### What the task asks
Quote the items exactly, everything from the line containing "Open more options on Mr Dalloway's tweet" down to the line containing "click(x=1527, y=29)", both of those lines included.

### Extracted information

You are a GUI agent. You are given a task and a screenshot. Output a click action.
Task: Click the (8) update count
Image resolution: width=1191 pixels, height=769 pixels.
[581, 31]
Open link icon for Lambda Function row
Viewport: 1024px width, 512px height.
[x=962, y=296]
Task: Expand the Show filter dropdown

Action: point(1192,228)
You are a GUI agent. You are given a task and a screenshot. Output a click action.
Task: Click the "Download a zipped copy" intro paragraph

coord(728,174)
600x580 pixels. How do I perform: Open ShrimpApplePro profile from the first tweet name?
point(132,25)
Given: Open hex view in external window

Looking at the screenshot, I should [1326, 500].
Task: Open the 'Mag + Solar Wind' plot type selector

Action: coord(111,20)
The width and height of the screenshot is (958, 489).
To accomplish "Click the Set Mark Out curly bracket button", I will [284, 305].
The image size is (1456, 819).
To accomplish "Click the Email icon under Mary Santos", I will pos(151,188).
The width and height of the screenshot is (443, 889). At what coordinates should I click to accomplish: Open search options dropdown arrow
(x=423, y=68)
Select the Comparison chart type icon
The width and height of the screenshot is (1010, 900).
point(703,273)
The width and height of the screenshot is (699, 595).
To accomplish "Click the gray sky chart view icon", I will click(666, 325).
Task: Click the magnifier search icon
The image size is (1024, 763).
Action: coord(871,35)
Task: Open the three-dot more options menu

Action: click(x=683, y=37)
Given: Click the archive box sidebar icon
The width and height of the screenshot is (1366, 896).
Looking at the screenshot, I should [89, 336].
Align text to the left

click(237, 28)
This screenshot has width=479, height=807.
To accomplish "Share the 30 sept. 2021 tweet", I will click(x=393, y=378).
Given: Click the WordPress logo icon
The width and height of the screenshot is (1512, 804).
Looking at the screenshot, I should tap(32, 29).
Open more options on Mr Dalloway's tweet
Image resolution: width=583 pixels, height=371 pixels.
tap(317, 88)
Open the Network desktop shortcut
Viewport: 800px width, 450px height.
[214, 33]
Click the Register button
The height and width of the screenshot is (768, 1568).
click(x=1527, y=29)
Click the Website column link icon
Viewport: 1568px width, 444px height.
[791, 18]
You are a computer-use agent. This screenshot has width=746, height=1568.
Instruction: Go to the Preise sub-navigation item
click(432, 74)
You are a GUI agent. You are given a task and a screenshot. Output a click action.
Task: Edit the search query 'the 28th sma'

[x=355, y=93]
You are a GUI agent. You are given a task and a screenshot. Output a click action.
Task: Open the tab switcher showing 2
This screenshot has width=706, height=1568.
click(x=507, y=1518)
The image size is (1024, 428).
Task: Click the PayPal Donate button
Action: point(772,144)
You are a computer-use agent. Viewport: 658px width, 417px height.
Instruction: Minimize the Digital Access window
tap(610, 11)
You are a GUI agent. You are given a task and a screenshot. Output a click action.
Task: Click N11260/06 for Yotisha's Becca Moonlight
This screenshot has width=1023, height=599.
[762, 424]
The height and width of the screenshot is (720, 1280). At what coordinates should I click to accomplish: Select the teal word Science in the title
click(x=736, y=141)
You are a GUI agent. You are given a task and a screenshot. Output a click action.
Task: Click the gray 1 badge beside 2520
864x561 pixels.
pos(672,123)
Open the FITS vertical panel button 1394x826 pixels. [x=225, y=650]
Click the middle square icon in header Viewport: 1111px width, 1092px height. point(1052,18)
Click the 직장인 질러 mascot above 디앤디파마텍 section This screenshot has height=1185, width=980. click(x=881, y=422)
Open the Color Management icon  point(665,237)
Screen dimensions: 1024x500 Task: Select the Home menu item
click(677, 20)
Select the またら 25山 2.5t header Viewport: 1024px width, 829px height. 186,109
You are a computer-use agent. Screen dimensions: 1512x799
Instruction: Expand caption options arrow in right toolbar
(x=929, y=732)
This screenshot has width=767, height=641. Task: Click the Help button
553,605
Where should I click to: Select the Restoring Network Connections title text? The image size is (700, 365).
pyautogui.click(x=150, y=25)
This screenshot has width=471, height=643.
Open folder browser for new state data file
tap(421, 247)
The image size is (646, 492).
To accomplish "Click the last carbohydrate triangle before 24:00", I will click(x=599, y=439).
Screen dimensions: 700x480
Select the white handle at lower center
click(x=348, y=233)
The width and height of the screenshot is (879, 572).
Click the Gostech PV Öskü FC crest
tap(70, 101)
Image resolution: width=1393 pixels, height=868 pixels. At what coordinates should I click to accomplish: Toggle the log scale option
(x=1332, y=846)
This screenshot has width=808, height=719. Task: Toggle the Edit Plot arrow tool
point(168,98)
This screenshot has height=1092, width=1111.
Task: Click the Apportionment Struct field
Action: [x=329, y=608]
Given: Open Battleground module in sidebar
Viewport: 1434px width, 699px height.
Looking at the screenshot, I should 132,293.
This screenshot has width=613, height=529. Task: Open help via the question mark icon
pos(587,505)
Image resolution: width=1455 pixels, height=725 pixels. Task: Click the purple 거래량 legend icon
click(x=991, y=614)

### Task output
Open more options on Mr Dalloway's tweet
Image resolution: width=583 pixels, height=371 pixels.
tap(317, 88)
Open the Network desktop shortcut
Viewport: 800px width, 450px height.
[214, 33]
Click the Register button
The height and width of the screenshot is (768, 1568).
click(x=1527, y=29)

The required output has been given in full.